The Beefmaster received its name because it was seen as superior, or the “master of all beef breeds.” It was accepted as a new breed by the United States Department of Agriculture in 1954.  



Production in South Africa

The Beefmaster is a medium framed animal.

Beefmaster cattle are a large breed of cattle known for its beef production in South Africa. According to Beefmaster SA, Tony Brink is seen as the pioneer of the breed in the country. In 1970, he imported the first Beefmaster semen via Botswana to his farm Nietverdiend in north-west Transvaal, now called North West Province. The male offspring were only classified as phase 1 animals, but still made a huge contribution to herds in the country, since there was a shortage of good quality bulls at the time. 


When it became illegal to import genetic material, quite a few familiar cattle farmers also “smuggled” semen into the country. The demand for the genetic material grew strongly, resulting in the first Beefmaster club being hosted in November 1985 on Pieter Bosch’s farm, Mansole, near Bela Bela in Limpopo.  


Pieter Bosch and Tony Brink hosted the first auction shortly thereafter and the Beefmaster Cattle Breeders Society of South Africa was established in 1986 with Pieter Bosch as the first President. The breed was accepted by SA Studbook in 1987, after which genetic material could be imported legally from the United States.  

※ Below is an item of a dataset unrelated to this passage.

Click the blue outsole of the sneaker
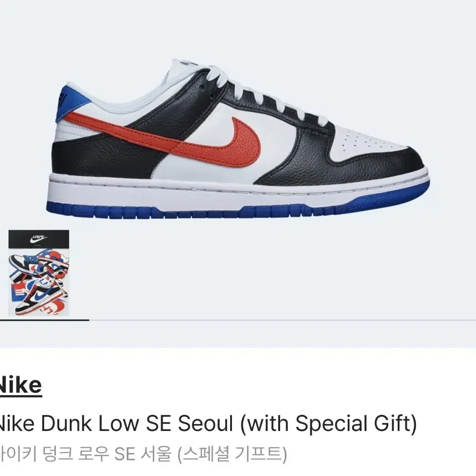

Beefmaster cows make excellent mothers, producing above average milk.


The Beefmaster is a medium framed breed, with cows ready to produce their first calves from the age of 14 months and an average inter calf period of 397 days. The cows make excellent mothers, with above average milk. Calves are small at birth, resulting in birth complications being almost non-existent, but grow fast and in effect achieve some of the best weaning weights of all the breeds.   

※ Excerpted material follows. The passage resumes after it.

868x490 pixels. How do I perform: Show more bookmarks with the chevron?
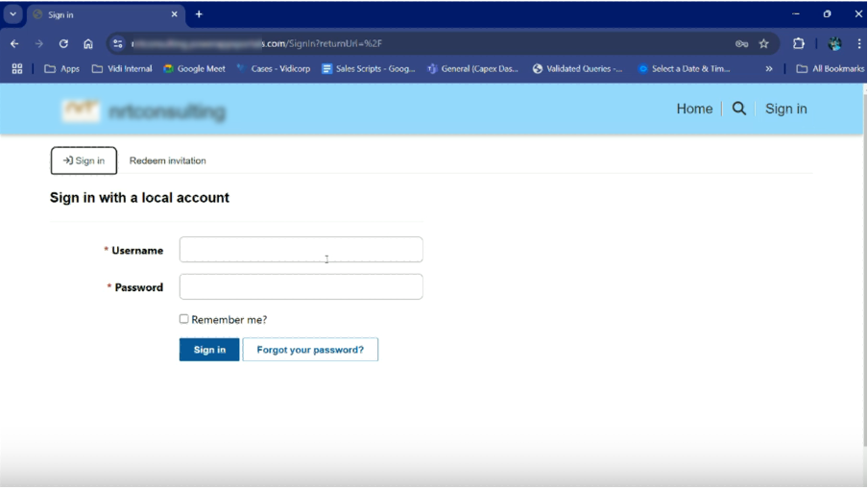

Beefmaster SA, as far as possible, aims to use scientific tools to improve the breed. All stud animals, in effect, have to be approved through the Studbook evaluation system before they can be used as stud animals. Registered animals have to comply with high standards, with bulls being marked with a “B” on the right flank to show it complies with these standards. The Beefmaster, at the time of writing, was one of the fastest growing and second largest breeds with SA Studbook.

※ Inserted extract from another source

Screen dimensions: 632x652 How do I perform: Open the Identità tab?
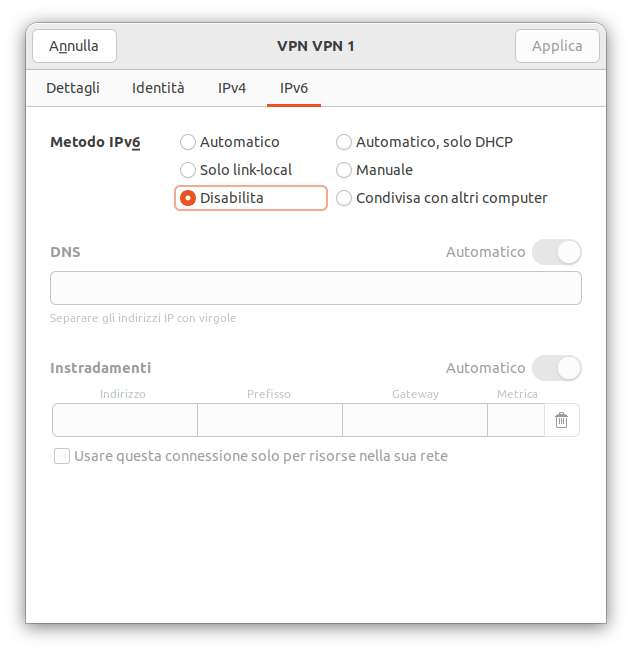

The colour of the Beefmaster has never really been a breeding priority, but the cattle generally have red coats. 




Production Regions

The cattle are well adapted and produced throughout South Africa.

Beefmaster cattle have a great temperament, making them easy to manage. They are also highly adaptable, so are produced throughout South Africa, from the Sneeuberge in the Eastern Cape to the Sandveld of the Kalahari.




Registered Beefmaster bulls are able to significantly increase the weaning weight of commercial herds.

Beefmaster cattle can be used on their own in closed herds, or in crossbreeding programmes to produce hybrid vigour and enhance meat quality, maternal traits and hardiness of other breeds. Registered Beefmaster bulls, for example, are able to easily increase the weaning weight of commercial herds by twenty to thirty kilograms, resulting in farmers making more per calf than they would have with some of the indigenous breeds. 


Feedlots are willing to pay a premium for Beefmaster calves, because of their adaptability, the fast rate at which the calves gain weight and the high percentage meat produced by the cattle.    



Meat Quality

The quality of Beefmaster beef is excellent, resulting in high consumer and abattoir demand.